Sunday, January 04, 2015
Is Legal Scholarship a Public Good? If So, What On Earth are We Doing?
I have often wondered on this blog what the public good rationale is for legal education. Is there a free rider problem when it comes to legal education? I do not see how. So, perhaps the rationale is that there is a need for legal assistance that is not reflected in the market because people just cannot afford it. There is a "need demand" but not an "economic demand." I've always suspected that publicly supported legal education is less about subsidizing less affluent potential clients than it is about a system for keeping legal fees lower for those who actually do have money and property -- sort of a reverse Robin Hood deal.
But what about legal scholarship? A huge amount is invested in it each year. From the public good perspective the logic would have to be that it would be "under produced" if it were not subsidized. The typical argument would be that no one would invest in legal scholarship even though it is beneficial because others could free ride off the legal research of others. So, everyone would sit around doing nothing while waiting for someone else to write about some critical issue and in the meantime all is lost.

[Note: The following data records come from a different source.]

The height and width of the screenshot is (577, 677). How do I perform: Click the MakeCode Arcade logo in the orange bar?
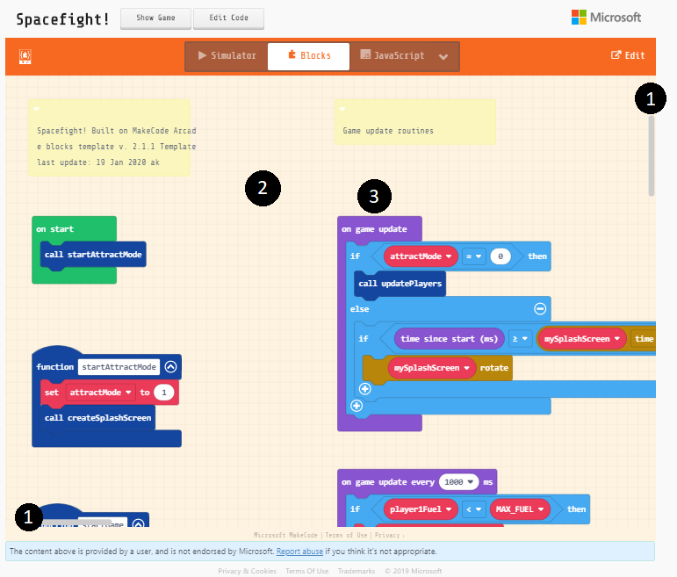tap(25, 56)
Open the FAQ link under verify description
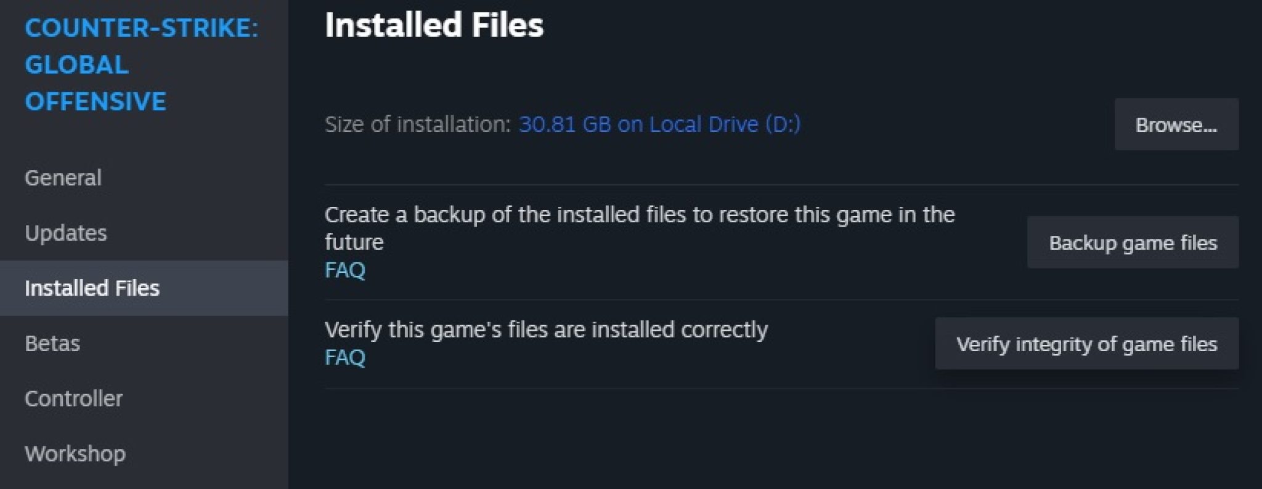This screenshot has height=489, width=1262. [344, 356]
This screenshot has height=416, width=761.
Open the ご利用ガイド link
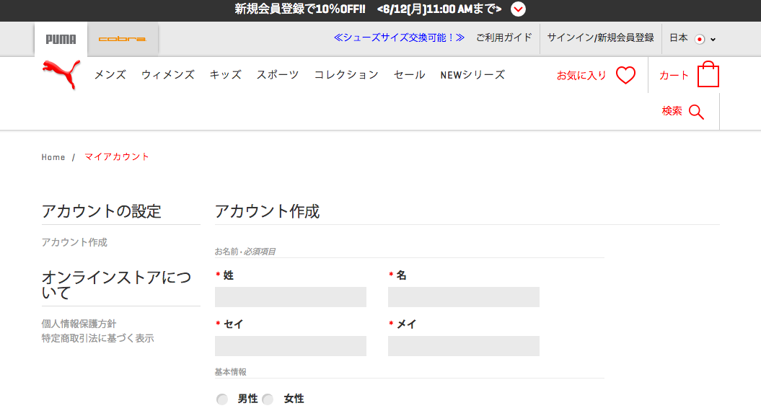(x=503, y=37)
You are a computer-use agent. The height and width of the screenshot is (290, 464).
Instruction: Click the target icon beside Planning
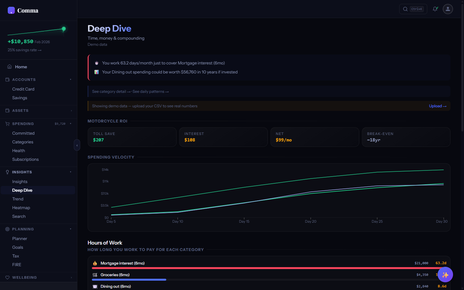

Of course the public good logic has two steps. The first is that something is produced that actually has a positive impact on others. The second is that, since the writer cannot internalize the benefit of that positive externality, he or she will shut it down and the positive benefits will not come into existence.
My impression is that legal scholarship is very weak on both steps. I feel certain that some legal research does create positive externalities. But even here there are two problems. A positive externality probably depends on whether you agree with the information in the article. For example, I do not regard the massive amount of legal (and economic) research that led the Supreme Court to reverse its view on Resale Price Maintenance as the source of a positive externality. Others certainly do. These are not externalities like cleaning the air or water. Their positiveness is in the eye of the beholder. The other problem is that the decision about what scholarship should be done that will lead to positive externalities and, therefore, justify the subsidization is made by narrowly educated people who in most instances have only a very limited feel for what investment in scholarship is most needed. Instead they want to be noticed by other scholars.
On the second point, if legal research were not subsidized would it go undone? Some would but massive amounts would still get done. For example, where there is money to make by winning a case, convincing a legislature, or and administrative agency, the backing would be there. In fact, even huge and well funding non profit groups would finance legal research to support whatever cause they favor.
I certainly could be wrong on this but it would be only on the matter of degree, What I am sure of is it makes no sense to spend $300 million a year on research that should 1) generate positive externalities
and 2) would not otherwise get done and allow law professors to decide how it is to be invested.